La Lycanthropie
J'ai vu Moeris se faire loup et s'enfoncer dans les bois.
Au moyen âge, on vit les lycanthropes, devenus loups garous, jeter l'épouvante dans les villes et dans les campagnes.
Les sorciers opéraient cette métamorphose sur leurs ennemis, mais le plus souvent, ils opéraient cette métamorphose sur eux mêmes, et sous cette forme nouvelle ils attaquaient, non seulement les troupeaux, mais encore les hommes, dont ils dévoraient la chair saignante ; ils pouvaient toujours, quand ils le voulaient, reprendre leur première forme, mais quand, par hasard, ils avaient reçu en se trouvant à l'état de loup, une blessure qui les avait privés d'un membre, ils gardaient, en redevenant hommes, l'empreinte de cette mutilation, et c'est par là que l'on parvenait souvent à les reconnaître.
L'un des démonologues les plus connus, Boguet, raconte que, dans les montagnes de l'auvergne, un chasseur fut un jour attaqué par un loup énorme, auquel, en se défendant, il coupa les patte droite. L'animal ainsi mutilé s'enfuit en boitant sur trois pattes, et le chasseur se rendit dans un château voisin pour demander l'hospitalité au gentilhomme qui l'habitait ; celui ci, en l'apercevant, s'enquit s'il avait fait bonne chasse.
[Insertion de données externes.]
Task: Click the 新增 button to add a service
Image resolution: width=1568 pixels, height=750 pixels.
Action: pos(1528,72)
Pour répondre à cette question, il voulut tirer de sa gibecière la patte qu'il venait de couper au loup qui l'avait attqué, mais quelle ne fut pas sa surprise, en trouvant au lieu d'une patte , une main et à l'un des doigts un anneau que le gentilhomme reconnût pour être celui de sa femme.
Il se rendit immédiatement auprès d'elle, et la trouva blessée et cachant son avant bras droit. Ce bras n'avait plus de main, on y rajusta celle que le chasseur avait rapportée, et force fut à cette malheureuse d'avouer que c'etait bien elle qui sous la forme d'un loup avait attaquée le chasseur. Le gentilhomme qui ne se souciait pas de garder une telle compagne la livra à la justice, et elle fut brûlée ...
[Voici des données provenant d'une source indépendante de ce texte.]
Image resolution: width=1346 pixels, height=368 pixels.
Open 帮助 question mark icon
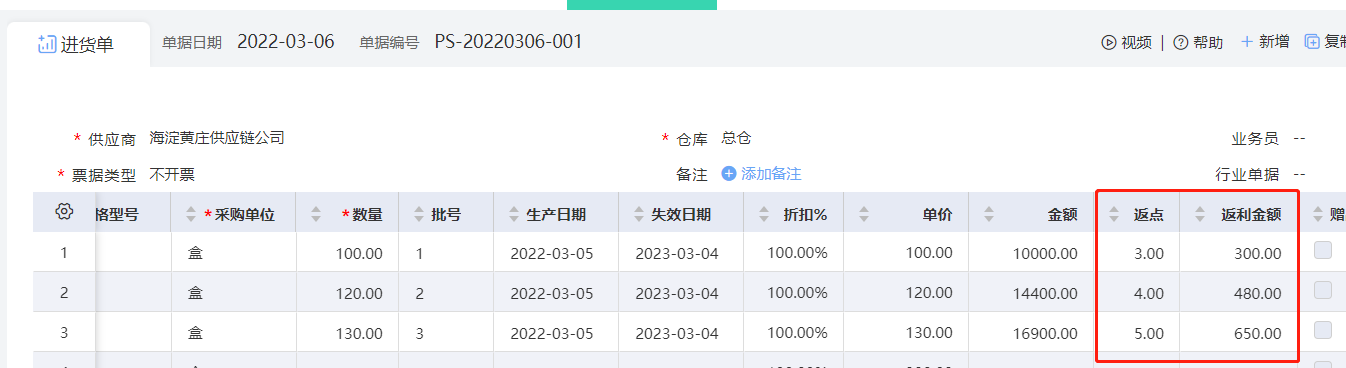pos(1180,42)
Selon Collin de Plancy dans son dictionnaire infernal, les loups garous étaient fort communs dans le poitou ; on les y appelait la bête bigourne qui court la galipode.
Quand les bonnes gens entendent, dans les rues, les hurlements épouvantables du loup garou, ce qui n'arrive qu'au milieu de la nuit, ils se gardent bien de mettre la tête à la fenêtre, parce que s'ils avaient cette témérité, ils ne manqueraient pas d'avoir le cou tordu.
On assure dans cette province qu'on peut forcer le loup garou à quitter sa forme d'emprunt, en lui donnant un coup de fourche entre les deux yeux.
Delancre assure qu'ils étranglent les chiens et les enfants ; qu'ils mangent de bon appétit ; qu'ils marchent à quatre pattes, et qu'ils hurlent comme de vrais loups, avec de grandes gueules, des yeux étincelants et des dents crochues.
Bodin raconte qu'on vit en 1542, 150 loups garous sur une place publique à Constantinople.